I have realized that I've either been pregnant or nursing since December 2008. I've been sharing my body for almost 5 years straight - and counting! I'm not complaining about it - glad I've been able to do so but that is a long time. :)
Septtro and I also had not been away together since well before Rilynn was born (that'd be nearing 5 years or more). We had the opportunity to go to Charleston together for a couple nights so we took it! It was SO wonderful to spend so much uninterrupted time with him. He makes me laugh. Also, he's quite handsome don't you think?
The weather was seriously perfect! It wasn't too hot. And it rained the day we left.
Last week my mom and I took my nephews for several hours so my sister in law could have some time to herself. She's expecting too...another boy! So either there's gonna be a huge swing towards the blue team or we'll even up in a few weeks. We took a trip in our van together. The kids never get to ride together in the same vehicle so there was much giggling and chattering.
|we were parked for this picture in case you wondered|
My babies push me WAY out. I get it. But please be nice. I sort of feel like a circus sideshow when out in public now. People stare at my belly. And then me. Although I do get nice comments too. Just a few days ago, a lady told me I looked "so cute" while dressed for cow appreciation day at Chick Fil A. So considering how large I am at this point and that I was dressed to look even more like a cow, that comment was a breath of fresh air.
|I think wearing black is def more trimming while pregnant :)|
I had a routine appointment this afternoon for the baby. Heart rate was 160s then 140s - this baby likes to move! But neither of my girls have EVER been in the 140s. Which I know doesn't mean anything. Just makes me wonder. :)
I was told today that the attending OBs (who oversee the nurse midwifery program) now want me to have a growth scan next week because I've had a previous csection and a large baby. Never mind the fact that my large baby (10 lbs 3 oz) was actually not my csection baby. And that both my girls heads were 13 inches (a tad below average). I was told they just wanted to document I was counseled on the "possible" weight of my baby - as an ultrasound measurement can be up to TWO pounds off at this point - and that I would not be pressured into having a csection again. So what's the point? I asked. Standard of care, apparently. You know, good ol CYA. Honestly, I'd love to see my baby via ultrasound again.

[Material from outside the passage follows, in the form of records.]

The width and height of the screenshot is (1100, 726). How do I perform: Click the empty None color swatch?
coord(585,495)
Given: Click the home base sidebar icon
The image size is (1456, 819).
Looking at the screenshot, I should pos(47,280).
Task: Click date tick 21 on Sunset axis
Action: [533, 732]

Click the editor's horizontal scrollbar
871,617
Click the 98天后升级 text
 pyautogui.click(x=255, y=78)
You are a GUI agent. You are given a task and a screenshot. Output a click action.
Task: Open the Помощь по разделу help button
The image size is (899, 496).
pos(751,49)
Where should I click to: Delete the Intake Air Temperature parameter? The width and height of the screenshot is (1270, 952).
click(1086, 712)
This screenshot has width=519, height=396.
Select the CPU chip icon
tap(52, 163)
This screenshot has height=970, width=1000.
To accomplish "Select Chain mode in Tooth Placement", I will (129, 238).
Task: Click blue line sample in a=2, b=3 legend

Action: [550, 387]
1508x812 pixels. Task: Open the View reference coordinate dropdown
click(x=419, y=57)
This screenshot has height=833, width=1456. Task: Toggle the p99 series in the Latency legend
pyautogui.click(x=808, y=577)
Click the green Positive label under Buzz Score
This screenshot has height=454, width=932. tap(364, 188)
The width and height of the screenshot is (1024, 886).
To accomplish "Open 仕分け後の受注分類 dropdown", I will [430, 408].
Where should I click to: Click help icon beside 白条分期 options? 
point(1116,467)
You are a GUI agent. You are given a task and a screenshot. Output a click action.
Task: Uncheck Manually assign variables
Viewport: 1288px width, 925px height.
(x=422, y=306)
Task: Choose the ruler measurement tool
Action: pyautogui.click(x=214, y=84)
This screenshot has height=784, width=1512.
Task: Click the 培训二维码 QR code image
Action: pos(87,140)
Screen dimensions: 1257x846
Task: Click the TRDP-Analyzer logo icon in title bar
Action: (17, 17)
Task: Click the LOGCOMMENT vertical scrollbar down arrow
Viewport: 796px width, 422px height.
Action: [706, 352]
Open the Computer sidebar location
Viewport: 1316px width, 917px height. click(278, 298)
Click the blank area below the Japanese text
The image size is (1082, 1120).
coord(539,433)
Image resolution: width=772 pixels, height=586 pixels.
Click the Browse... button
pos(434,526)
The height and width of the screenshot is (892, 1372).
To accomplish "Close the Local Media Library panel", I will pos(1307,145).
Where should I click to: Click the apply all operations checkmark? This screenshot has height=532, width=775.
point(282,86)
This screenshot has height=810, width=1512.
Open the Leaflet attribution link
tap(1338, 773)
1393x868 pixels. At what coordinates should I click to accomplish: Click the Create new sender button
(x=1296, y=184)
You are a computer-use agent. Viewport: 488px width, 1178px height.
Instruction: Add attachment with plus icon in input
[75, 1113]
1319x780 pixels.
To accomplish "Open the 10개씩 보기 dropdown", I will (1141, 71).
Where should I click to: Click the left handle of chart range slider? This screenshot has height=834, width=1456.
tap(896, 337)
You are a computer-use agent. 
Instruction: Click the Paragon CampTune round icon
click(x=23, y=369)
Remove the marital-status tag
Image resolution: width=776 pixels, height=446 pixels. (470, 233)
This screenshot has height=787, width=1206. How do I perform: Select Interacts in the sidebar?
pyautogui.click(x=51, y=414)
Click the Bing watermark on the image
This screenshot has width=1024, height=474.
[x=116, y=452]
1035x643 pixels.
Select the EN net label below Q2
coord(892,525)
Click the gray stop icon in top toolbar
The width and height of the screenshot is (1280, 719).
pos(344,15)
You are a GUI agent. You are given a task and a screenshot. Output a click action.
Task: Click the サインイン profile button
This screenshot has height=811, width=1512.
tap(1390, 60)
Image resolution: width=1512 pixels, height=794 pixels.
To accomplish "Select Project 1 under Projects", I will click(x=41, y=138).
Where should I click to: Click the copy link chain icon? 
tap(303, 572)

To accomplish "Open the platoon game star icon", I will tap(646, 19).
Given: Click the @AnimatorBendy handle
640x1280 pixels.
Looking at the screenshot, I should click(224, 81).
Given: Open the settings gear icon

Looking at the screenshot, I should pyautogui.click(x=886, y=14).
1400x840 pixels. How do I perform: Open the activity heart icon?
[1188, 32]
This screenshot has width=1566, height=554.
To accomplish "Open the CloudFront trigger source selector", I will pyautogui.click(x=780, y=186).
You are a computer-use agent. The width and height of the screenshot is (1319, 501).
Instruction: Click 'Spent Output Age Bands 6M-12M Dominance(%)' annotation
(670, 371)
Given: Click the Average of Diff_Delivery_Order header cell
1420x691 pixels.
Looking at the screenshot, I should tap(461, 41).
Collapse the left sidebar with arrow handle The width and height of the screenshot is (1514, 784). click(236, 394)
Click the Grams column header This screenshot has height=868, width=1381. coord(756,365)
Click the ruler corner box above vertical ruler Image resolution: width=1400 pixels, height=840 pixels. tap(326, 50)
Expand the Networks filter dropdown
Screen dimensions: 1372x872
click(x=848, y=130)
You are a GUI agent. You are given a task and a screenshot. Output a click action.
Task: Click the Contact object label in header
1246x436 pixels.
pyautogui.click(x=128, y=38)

But the main reason I had a csection the first time was because I had a late ultrasound and was told my baby was going to be huge and my best bet was to be induced (she was 8 lbs and 4 oz). So, although this is a different practice and I'd love to trust that I won't be pressured to do something I don't want to do, it's just sorta scary territory for me. And I'd rather not even have it done. I asked to be able to forego that growth scan. I haven't heard back regarding what that may mean. I've already been told the OBs initially didn't want the nurse midwifery practice to care for vbac patients at all. And I've been told if I didn't comply with other things that I could no longer be under their care. But the Lord has been teaching me that He is in control and not me. And I can't make anyone understand my perspective. It's frustrating. But no matter what they say - I have to do this or not - I know that ultimately God controls the outcome. And I'm simply not in the mood to stress over anything else any more.
If I do have the ultrasound, I'm going to at least ask for them to flip on the 3D again so we can see his or her sweet lil face again. :) Oh man I cannot WAIT to find out if this is a little boy or girl. I can't wait to hold them and know what they look like. And smell their soft, newborn skin. I told the baby today I wouldn't mind if he/she came sooner rather than later. My EDD is August 2nd but maybe, just maybe, this one will surprise us a bit early? Time will tell!!